Torv's double duty as Olivia and Fauxlivia late in the second season and throughout the third and fourth seasons received almost universal critical acclaim. TV Guide called it one of the best performances of the year, explaining "Switching Olivia with her alternate-universe self... jump-started the show's interpersonal dynamics — and changed the way we look at Torv. Her take on [Fauxlivia] added many new colors to the characters, including malice, humor and sensuality. In a 2010 list, Time Magazines James Poniewozik called Torv's performance one of television's best of the year. He explained, "... in the dual role of Olivia/Fauxlivia, Torv absolutely came into her own this year. While some credit goes to the writing, it was Torv's shaded performance that sold Olivia's alternate-universe twin as an actual separate person—not just a cartoon villain version of the original, but a real person, a little more assertive and confident, and just a touch rapacious. Meanwhile, she convincingly portrayed the trauma and confusion of her captured-then-returned Olivia, whose emotional (and complicated) reunion with Peter made an outlandish situation real and moving."

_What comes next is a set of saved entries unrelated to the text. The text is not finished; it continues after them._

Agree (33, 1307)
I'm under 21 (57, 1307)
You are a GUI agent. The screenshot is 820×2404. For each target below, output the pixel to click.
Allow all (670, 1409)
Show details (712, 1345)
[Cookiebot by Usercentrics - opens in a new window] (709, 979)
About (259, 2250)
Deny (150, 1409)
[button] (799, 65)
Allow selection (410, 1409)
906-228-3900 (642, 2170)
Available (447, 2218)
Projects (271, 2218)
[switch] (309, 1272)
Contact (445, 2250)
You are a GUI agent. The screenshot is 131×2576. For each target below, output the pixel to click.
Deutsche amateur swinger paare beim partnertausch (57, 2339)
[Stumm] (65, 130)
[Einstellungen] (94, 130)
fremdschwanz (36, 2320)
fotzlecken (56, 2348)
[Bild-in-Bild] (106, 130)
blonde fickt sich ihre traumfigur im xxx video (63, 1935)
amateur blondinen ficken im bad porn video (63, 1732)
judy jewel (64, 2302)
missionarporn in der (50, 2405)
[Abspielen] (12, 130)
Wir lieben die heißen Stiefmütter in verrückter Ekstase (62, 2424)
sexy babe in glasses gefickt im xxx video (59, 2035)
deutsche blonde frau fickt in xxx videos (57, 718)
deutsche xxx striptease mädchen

Dunham was named one of TV's Smartest Detectives by AOL TV. She was listed in AfterEllen.com's Top 50 Favorite Female TV Characters.

=== Accolades ===

Anna Torv has both been nominated and won a number of international awards. At the 2009 Australians in Film Awards, Torv won the Breakthrough Award. She received a nomination at the 2009 Teen Choice Awards for Breakout Star Female, but lost to Demi Lovato. Torv received three nominations at the Teen Choice Awards for Choice TV Actress: Fantasy/Sci-Fi in 2010, 2011, and 2012. At the Saturn Awards, Torv has been nominated each year for her performance during the first four seasons of the series, ultimately being awarded at the 2010, 2011, 2012 and 2013 ceremonies, becoming the only actress to win four consecutive awards in that specific category for a television series. In 2011, for her work in the third season, Torv was nominated for the Critics' Choice Television Award for Best Lead Actress in a Drama Series at the 1st Critics' Choice Television Awards.